One such position is the chief executive officer of the federal marketplace that 37 states use. That job has been vacant ever since Kevin Counihan, the Obama administration’s appointee, left in January.

“Running a marketplace for 37 states requires active management and leadership that can speak for the new administration,” said Jon Kingsdale, who ran the Massachusetts state exchange and is now a senior strategy adviser at the Wakely Consulting Group. “Temporary and junior holdovers from the last administration simply carry no heft with issuers, brokers and others that [the agency] must work with day in and day out.”

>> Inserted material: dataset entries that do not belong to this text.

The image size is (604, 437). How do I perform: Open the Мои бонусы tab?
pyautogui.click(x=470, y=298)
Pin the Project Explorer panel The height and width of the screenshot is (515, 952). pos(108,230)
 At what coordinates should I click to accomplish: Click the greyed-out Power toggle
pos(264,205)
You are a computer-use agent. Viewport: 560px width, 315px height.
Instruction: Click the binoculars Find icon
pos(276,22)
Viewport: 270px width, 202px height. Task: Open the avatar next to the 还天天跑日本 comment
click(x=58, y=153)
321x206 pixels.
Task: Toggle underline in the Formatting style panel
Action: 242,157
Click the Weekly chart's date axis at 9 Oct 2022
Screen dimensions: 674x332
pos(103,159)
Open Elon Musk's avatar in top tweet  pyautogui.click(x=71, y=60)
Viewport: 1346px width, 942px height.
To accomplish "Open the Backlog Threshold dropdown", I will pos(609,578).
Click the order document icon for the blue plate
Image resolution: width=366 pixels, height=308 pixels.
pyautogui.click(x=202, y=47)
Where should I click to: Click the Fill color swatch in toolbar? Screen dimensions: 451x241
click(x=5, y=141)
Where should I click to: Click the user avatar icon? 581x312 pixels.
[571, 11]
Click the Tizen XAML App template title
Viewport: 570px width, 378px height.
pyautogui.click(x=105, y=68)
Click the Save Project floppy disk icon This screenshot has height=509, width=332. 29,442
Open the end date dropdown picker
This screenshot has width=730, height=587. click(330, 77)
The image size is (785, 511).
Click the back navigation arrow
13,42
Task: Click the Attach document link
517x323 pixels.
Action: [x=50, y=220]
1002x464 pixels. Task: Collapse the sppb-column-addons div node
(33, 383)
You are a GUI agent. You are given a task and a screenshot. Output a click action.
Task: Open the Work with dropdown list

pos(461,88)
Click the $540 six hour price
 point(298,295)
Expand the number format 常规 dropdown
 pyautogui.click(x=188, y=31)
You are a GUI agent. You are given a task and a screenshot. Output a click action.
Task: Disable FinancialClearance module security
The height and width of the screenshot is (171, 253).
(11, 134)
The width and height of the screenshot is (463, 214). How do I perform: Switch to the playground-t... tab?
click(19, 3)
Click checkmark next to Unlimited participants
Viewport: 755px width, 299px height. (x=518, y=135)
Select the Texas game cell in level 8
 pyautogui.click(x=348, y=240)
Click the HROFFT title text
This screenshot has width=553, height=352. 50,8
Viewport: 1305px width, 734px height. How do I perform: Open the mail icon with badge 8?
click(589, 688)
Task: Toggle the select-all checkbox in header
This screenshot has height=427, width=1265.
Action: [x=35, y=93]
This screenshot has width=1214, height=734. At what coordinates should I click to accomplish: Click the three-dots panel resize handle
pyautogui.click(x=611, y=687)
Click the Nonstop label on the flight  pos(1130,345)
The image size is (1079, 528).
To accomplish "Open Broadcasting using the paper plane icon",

Of course, the president and HHS Secretary Tom Price might be happy to see the Affordable Care Act struggle, figuring they can blame any new complications or even a full-blown crisis on the Democrats ― and then use those circumstances as the pretext for repeal.

Henry J Kaiser Family Foundation

The Affordable Care Act’s rising popularity and the backlash against this year’s repeal effort suggest Republicans are wrong about that. In a new Kaiser Foundation poll, voters said by a 2-to-1 margin that they would hold Trump and the Republicans, not Obama and the Democrats, responsible for future problems with the law. It’s safe to assume more outspoken insurance executives, like Molina, would encourage that perception.

“If they stand back through inaction and allow the marketplace to collapse,” Molina said, “the trail leads right back to their door.”

He’s probably right. The last few weeks have made clear that Obamacare, for all of its problems, provides financial security and access to medical care that Americans value. If Republicans preside over the program’s unraveling, they are likely to face the voters’ wrath ― although not before causing a great deal of human misery.

This article has been updated with comments from Trump’s Wall Street Journal interview.